Bayesian Statistics HW2
Q1 Consider analyzing count data, \(y = (y_1, . . . , y_n)^T , y_i \in \mathbb{N}_0 := \{0, 1, 2, . . . \}, i = 1, . . . , n\).
(a) The basic approach is using the Poisson model, \[p(y_i|\theta) =
\frac{\theta^{y_i}e^{-\theta}}{y_i!}, \quad y_i \in \mathbb{N}_0, i = 1,
. . . , n.\] With an improper prior \(p(\theta) \propto 1, \theta > 0\), show
that the posterior distribution \(p(\theta|y)\) is a gamma distribution. For
the dataset countdata.txt, draw the posterior density of
\(\theta\). [Do not use Monte Carlo
simulation. You can directly visualize the density curve.]
\[ \begin{aligned} p(\theta|y) \propto p(\theta)p(y|\theta) \propto 1 \cdot \prod_{i=1}^{n} \frac{\theta^{y_i}e^{-\theta}}{y_i!} \propto \theta^{\sum_{i=1}^{n} y_i} \exp\{-n\theta\} \end{aligned} \]
solution
Recall that \(x^{\alpha-1} \exp\{-x\beta\}\) is the kernel of Gamma distribution \(x \sim \Gamma(\alpha, \beta)\) where \(\alpha, \beta\) is shape and rate parameter respectively. This shows that:
\[ \theta|y \sim \Gamma\left(\sum_{i=1}^{n} y_i + 1, n\right). \]
The graph of the posterior density is drawn as follows:
rm(list = ls())
library(ggplot2)
## Warning: 패키지 'ggplot2'는 R 버전 4.3.3에서 작성되었습니다
set.seed(2023311161)
countdata = read.table("countdata.txt")
y = countdata[,1]
x <- seq(0, 50, by = 0.01)
pdf <- dgamma(x, shape = sum(y), rate = length(y))
plot1 <- ggplot(data.frame(x, pdf), aes(x = x, y = pdf)) +
geom_line(color = "blue", linewidth = 1) +
labs(x = "x", y = "Density", title = "Gamma Distribution") +
xlim(40, 50)
plot1
## Warning: Removed 4000 rows containing missing values or values outside the scale range
## (`geom_line()`).
(b) For the dataset countdata.txt, perform a posterior predictive check by generating replicates from the posterior predictive distribution through Monte Carlo simulation. Choose appropriate test quantities. Draw conclusions based on the results.
The posterior predictive distribution is as follows: \[p(\tilde y|y) = \int p(\tilde y|\theta)p(\theta|y)d\theta.\]
We may obtain posterior predictive distribution by extracting \(\theta\) first and the replicate \(\tilde y\) sequentially (Monte Carlo). The following shows the function ‘random_pois’ and the histogram of the replacated data.

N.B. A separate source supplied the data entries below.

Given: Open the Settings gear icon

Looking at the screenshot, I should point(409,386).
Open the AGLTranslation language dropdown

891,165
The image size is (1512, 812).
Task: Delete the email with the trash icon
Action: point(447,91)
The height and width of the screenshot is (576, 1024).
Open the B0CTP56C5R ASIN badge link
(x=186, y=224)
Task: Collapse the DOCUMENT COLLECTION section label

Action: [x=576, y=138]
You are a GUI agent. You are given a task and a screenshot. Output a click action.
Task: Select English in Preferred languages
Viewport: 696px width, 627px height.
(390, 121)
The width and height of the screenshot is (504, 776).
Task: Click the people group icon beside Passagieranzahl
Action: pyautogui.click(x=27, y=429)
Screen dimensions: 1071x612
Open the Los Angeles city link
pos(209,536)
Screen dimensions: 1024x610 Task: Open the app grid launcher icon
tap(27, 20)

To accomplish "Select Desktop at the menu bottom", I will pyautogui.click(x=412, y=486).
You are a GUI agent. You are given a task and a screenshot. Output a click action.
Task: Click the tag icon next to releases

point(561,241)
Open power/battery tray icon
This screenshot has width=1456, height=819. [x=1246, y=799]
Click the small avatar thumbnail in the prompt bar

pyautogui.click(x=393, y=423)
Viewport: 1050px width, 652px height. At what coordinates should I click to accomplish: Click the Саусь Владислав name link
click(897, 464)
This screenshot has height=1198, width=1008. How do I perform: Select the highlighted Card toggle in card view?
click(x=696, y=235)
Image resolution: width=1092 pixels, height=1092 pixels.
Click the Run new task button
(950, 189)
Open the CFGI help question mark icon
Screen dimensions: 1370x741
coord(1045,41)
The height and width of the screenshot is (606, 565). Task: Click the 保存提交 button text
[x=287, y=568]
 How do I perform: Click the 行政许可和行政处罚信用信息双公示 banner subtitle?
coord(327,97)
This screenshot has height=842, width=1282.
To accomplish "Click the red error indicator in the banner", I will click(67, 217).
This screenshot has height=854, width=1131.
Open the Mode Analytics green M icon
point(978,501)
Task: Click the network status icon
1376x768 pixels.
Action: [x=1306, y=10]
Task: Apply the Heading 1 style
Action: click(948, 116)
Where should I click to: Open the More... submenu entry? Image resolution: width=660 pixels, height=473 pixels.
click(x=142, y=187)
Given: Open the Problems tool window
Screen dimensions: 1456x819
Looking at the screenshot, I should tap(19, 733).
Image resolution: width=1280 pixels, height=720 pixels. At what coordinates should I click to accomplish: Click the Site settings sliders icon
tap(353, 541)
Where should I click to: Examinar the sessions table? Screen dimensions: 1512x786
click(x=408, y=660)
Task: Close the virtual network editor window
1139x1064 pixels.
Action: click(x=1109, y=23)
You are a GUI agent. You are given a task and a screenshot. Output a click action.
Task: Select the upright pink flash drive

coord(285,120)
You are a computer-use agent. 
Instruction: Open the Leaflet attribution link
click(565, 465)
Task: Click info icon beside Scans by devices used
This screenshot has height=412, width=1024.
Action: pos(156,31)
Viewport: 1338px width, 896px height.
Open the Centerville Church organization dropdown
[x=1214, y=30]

random_pois <- function(N,y){
yt = c()
for(i in 1:N){
theta = rgamma(1,shape = sum(y)+1, rate = length(y)) #p(theta|y)
yt[i] = rpois(1, theta) #p(y tilda|theta)
}
return(yt)
}
yt <- random_pois(1000,y)
plot2 <- ggplot(data.frame(yt), aes(x = yt)) +
geom_histogram(aes(y = after_stat(density)),fill = "gray50", color = "black", bins = 30) +
labs(x = "x", y = "Density")
plot2
The purpose of this posterior predictive check is to investigate whether the replicated data covers the overdispersed area, far from mean data. So the ‘ppcheck_pois’ function counts how often the 3rd quantile of the replicate exceed that of the observed data \(y\) or the 1st quantile of the replicate is less than that of the \(y\).
ppcheck_pois <- function(M, y,N){
pp <- 0
for(i in 1:M){
ytil <- random_pois(N,y)
if(quantile(ytil,probs=0.75) >= quantile(y,probs=0.75)||
quantile(ytil,probs=0.25) <= quantile(y,probs=0.25)){
pp <- pp+1
}
}
return(pp/M)
}
ppcheck_pois(200,y,1000)
## [1] 0
This shows the replicate are rarely likely to cover the area far from the mean.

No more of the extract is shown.